Success as blood clot rates plunge
The Trust have halved the rate of VTE (venous thromboembolism) at its hospitals, making a significant contribution to patient safety.
The term venous thromboembolism (VTE) refers to both deep vein thrombosis (DVT) and pulmonary embolism (PE). One of the most common types of venous thromboembolism is deep vein thrombosis (DVT). This is a blood clot in one of the deep veins of the body, usually one of the larger veins in your leg.
Sometimes, part of a newly formed blood clot can come away from its original site and travel through the bloodstream. If this occurs, the clot can become lodged in another part of the body. This is known as an embolism. A blood clot that lodges in one of the lungs is called a pulmonary embolism (PE).

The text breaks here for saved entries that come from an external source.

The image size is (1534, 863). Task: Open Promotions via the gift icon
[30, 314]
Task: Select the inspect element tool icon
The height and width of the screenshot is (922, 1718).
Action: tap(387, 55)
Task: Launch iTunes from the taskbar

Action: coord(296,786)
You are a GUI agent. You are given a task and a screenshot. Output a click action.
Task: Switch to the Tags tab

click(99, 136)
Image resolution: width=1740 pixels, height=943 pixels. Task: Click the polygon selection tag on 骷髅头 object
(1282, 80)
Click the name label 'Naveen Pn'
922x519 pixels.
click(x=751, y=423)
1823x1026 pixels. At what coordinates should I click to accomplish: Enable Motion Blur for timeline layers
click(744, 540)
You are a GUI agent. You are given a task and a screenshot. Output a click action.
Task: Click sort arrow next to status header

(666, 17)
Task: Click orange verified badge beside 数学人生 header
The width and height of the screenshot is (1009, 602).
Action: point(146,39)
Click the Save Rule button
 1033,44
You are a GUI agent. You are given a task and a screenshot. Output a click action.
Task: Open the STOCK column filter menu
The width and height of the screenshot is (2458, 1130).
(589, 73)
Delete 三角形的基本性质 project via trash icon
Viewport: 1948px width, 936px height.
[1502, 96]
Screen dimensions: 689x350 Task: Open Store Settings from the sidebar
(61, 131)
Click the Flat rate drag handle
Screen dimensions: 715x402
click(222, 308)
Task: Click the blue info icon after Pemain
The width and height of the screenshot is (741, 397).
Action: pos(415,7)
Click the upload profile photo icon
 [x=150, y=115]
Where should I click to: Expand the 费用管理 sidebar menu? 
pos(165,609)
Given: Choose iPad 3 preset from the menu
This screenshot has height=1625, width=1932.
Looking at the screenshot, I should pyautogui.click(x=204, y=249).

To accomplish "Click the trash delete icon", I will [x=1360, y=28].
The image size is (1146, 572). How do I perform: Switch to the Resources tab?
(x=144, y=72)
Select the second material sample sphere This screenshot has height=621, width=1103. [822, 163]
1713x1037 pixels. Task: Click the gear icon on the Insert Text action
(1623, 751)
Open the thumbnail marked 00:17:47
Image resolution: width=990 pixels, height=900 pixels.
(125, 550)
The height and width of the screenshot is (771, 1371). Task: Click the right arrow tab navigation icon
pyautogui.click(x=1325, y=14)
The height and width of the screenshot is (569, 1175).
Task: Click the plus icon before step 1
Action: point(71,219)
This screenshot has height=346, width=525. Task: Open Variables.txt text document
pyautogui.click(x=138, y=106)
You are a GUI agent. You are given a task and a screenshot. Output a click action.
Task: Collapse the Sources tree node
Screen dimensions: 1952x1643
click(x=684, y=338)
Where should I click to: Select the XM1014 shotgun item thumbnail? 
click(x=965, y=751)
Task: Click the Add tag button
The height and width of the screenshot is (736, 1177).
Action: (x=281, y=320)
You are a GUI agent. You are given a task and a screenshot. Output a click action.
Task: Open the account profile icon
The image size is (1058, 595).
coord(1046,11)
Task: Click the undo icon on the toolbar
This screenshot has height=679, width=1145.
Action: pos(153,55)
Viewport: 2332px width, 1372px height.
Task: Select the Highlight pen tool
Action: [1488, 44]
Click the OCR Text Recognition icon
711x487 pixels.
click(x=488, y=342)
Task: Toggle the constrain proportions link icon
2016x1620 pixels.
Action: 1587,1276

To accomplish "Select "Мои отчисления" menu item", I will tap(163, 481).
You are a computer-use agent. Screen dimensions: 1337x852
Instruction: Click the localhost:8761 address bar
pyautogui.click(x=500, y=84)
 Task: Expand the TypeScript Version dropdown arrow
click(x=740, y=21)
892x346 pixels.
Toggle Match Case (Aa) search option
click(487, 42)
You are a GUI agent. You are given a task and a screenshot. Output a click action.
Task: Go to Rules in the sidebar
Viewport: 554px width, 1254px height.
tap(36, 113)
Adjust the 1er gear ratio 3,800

An estimated 25,000 people in the UK die from preventable hospital-acquired VTE every year, and it is a significant cause of long-term disability and chronic ill health. VTE prevention aims to ensure that all adult patients admitted to hospital are risk-assessed for VTE and, where appropriate, receive the right preventative measure.
This dramatic reduction has been achieved by using a risk assessment tool incorporated into the drug chart. Medical and nursing staff assess their patients and give appropriate treatment to patients at high risk to prevent them from getting blood clots.
Variability of practice has also been reduced, with clinical champions and teams taking ownership of the problem in their areas. VTE risk assessment has been highlighted at events and was covered at the new speed updating session last year.
The Trust also looked at the number of patients who were discharged with a code for either Deep Vein Thrombosis or Pulmonary Embolism.
Dr Janet Ropner, Associate Medical Director said:
“The successful introduction of Venous Thromboembolism risk assessment and treatment of high risk patients has improved patient outcomes in the Trust.
“In March 2011 the rate of risk assessment reached in excess of 90% and this consistent performance has halved rates of VTE-related conditions in the Trust.
“We would like to thank all the staff who have made the hospital safer by contributing to this project”.